> **PROMPT**: Please repeat, from the entries that follow, the lines from the one containing "Home (622, 59)" through the one containing "[button] (753, 103)" exactly, adding nothing.

● ● ● ●

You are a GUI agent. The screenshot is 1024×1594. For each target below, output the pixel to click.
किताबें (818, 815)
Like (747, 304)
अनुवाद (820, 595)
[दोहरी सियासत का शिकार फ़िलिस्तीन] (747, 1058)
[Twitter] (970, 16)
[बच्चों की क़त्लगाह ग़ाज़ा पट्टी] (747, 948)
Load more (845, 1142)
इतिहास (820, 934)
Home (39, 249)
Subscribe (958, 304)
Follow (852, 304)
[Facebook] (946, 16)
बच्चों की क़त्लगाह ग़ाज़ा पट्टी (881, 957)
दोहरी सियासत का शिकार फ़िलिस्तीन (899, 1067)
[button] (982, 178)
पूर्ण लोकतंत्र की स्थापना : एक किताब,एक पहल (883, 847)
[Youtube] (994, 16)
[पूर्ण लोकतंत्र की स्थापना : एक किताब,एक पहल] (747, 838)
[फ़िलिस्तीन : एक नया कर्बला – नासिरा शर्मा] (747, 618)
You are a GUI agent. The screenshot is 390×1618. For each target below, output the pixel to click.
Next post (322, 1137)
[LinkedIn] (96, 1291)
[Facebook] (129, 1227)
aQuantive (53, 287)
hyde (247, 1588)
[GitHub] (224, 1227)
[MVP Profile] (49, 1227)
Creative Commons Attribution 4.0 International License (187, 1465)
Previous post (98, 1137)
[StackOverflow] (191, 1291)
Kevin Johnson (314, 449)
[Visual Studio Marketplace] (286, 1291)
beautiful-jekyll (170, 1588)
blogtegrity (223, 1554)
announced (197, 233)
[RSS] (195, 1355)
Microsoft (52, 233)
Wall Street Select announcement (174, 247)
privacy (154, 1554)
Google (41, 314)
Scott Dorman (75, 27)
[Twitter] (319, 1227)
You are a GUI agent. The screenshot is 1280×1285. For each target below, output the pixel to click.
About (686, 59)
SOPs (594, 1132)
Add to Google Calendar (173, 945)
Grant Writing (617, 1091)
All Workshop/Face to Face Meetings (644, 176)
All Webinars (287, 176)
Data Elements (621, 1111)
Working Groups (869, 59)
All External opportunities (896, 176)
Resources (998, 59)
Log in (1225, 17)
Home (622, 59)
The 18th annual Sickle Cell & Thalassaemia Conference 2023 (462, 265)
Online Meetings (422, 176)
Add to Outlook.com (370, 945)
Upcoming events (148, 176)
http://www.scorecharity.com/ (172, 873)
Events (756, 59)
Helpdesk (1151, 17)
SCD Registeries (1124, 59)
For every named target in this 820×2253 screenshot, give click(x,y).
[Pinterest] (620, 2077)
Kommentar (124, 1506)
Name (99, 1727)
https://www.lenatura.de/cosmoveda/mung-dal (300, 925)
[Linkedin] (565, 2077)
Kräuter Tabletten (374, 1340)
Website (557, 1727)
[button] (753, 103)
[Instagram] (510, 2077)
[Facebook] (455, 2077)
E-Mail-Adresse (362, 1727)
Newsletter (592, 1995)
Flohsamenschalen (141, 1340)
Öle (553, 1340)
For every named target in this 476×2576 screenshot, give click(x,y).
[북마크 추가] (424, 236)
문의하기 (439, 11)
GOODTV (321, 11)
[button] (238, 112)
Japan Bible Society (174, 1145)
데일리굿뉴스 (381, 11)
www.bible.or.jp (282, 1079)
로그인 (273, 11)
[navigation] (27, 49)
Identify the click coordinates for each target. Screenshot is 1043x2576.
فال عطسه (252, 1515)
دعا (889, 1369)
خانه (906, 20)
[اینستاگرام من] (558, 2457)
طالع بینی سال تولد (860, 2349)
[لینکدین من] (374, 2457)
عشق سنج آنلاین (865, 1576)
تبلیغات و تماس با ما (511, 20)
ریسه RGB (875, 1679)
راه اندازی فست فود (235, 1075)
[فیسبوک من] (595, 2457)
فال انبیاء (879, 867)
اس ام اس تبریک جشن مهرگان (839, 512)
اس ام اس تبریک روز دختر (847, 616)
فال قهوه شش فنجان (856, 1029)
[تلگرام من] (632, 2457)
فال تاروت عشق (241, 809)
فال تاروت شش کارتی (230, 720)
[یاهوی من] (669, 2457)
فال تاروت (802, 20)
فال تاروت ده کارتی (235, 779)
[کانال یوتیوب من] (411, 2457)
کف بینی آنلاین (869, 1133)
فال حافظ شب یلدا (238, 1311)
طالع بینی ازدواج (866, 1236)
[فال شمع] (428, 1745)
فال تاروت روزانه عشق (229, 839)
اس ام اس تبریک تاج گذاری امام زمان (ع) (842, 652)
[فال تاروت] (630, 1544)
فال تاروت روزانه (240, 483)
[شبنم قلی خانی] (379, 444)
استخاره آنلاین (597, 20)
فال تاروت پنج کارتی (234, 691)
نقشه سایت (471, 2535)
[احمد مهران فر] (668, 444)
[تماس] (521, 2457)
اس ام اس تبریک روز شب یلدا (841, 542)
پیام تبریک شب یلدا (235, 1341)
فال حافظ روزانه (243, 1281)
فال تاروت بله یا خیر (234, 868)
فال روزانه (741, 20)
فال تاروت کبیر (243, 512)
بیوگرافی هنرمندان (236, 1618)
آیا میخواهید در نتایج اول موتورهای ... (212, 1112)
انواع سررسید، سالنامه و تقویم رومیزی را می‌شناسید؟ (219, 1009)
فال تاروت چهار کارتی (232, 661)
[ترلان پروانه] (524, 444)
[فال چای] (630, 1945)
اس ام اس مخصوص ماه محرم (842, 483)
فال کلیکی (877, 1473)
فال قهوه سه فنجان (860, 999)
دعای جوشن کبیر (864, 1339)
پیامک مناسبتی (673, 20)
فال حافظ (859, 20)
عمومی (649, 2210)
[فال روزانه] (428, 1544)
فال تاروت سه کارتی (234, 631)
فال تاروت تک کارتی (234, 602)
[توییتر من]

● ● ● ●

> **EXERCISE RESPONSE**:
Home (622, 59)
The 18th annual Sickle Cell & Thalassaemia Conference 2023 (462, 265)
Online Meetings (422, 176)
Add to Outlook.com (370, 945)
Upcoming events (148, 176)
http://www.scorecharity.com/ (172, 873)
Events (756, 59)
Helpdesk (1151, 17)
SCD Registeries (1124, 59)
For every named target in this 820×2253 screenshot, give click(x,y).
[Pinterest] (620, 2077)
Kommentar (124, 1506)
Name (99, 1727)
https://www.lenatura.de/cosmoveda/mung-dal (300, 925)
[Linkedin] (565, 2077)
Kräuter Tabletten (374, 1340)
Website (557, 1727)
[button] (753, 103)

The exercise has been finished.